● **MATERIAL SHOWN**:
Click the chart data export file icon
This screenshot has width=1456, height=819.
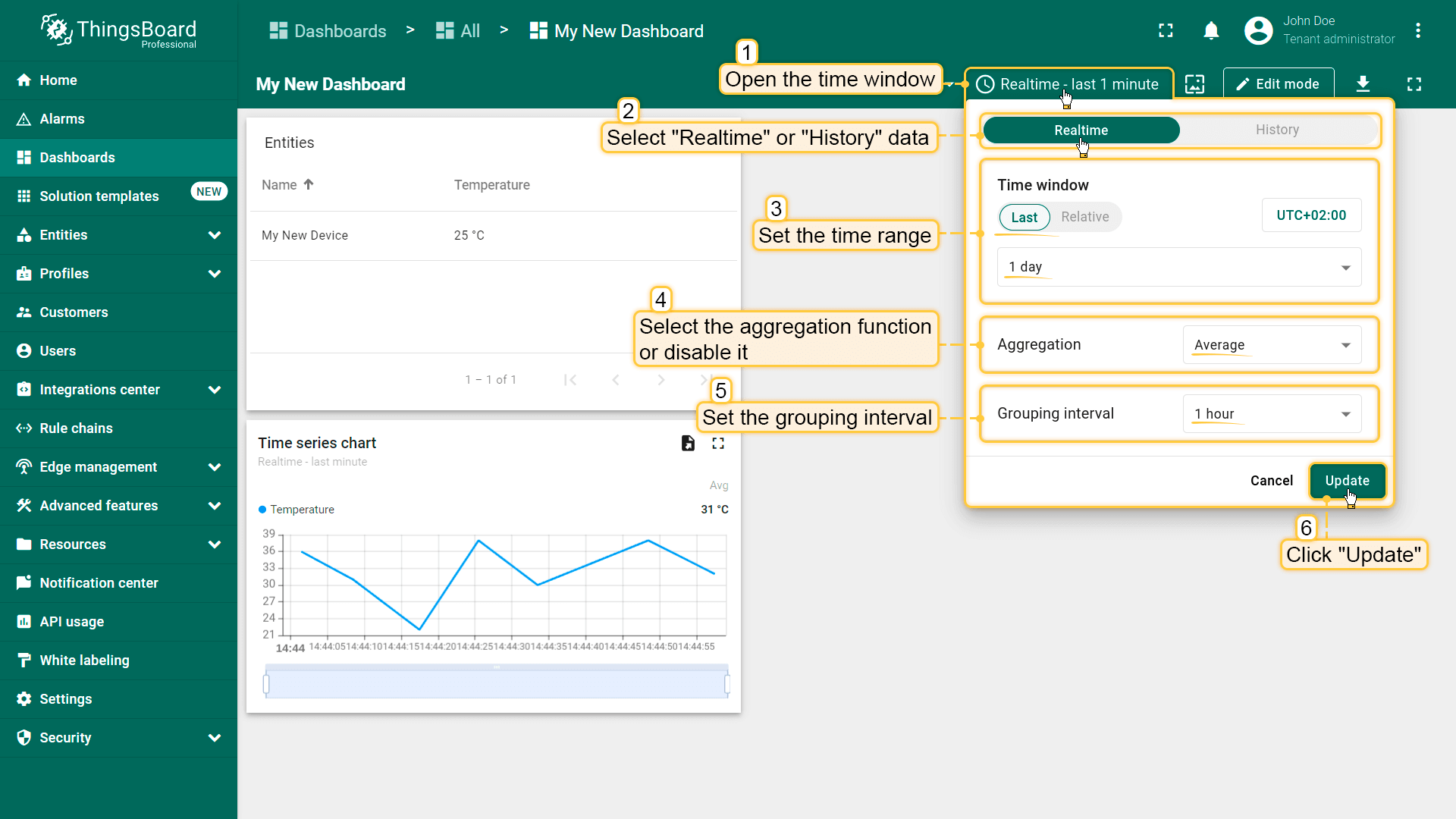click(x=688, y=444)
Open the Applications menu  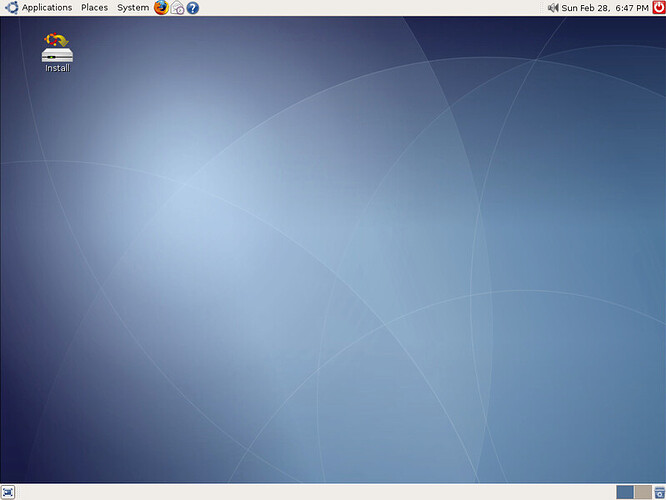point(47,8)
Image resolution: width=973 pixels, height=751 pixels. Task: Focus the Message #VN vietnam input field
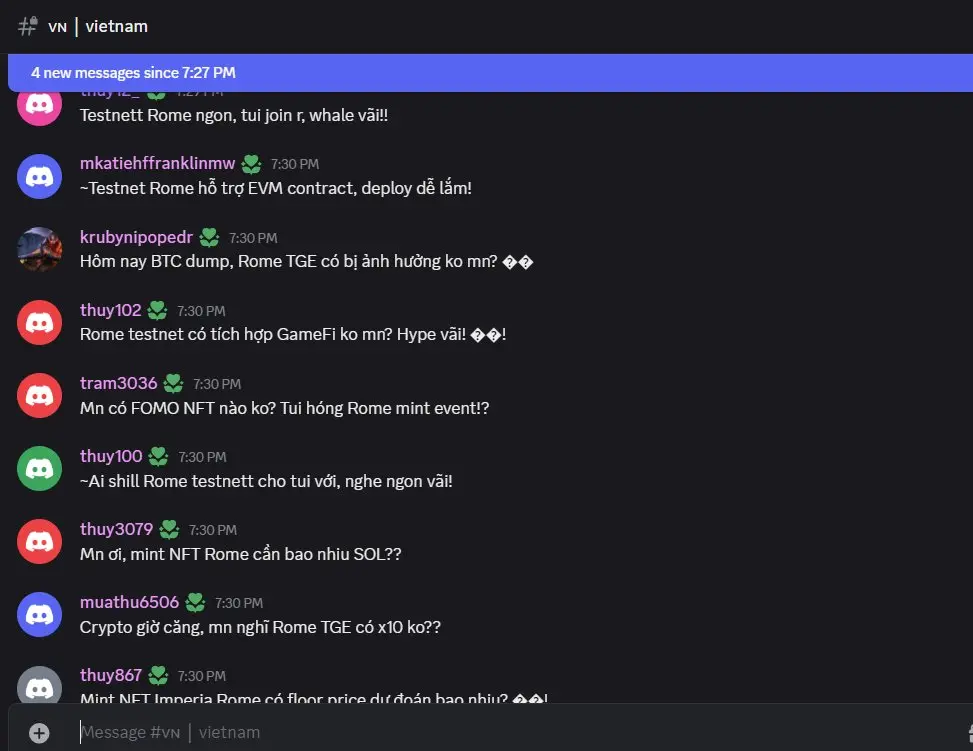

● **WORK TO DO**:
Return every line of the items above that contains the string "height". Case counts.

● **EXPECTED ANSWER**:
This screenshot has width=1456, height=819.
Image resolution: width=973 pixels, height=751 pixels. Task: Focus the Message #VN vietnam input field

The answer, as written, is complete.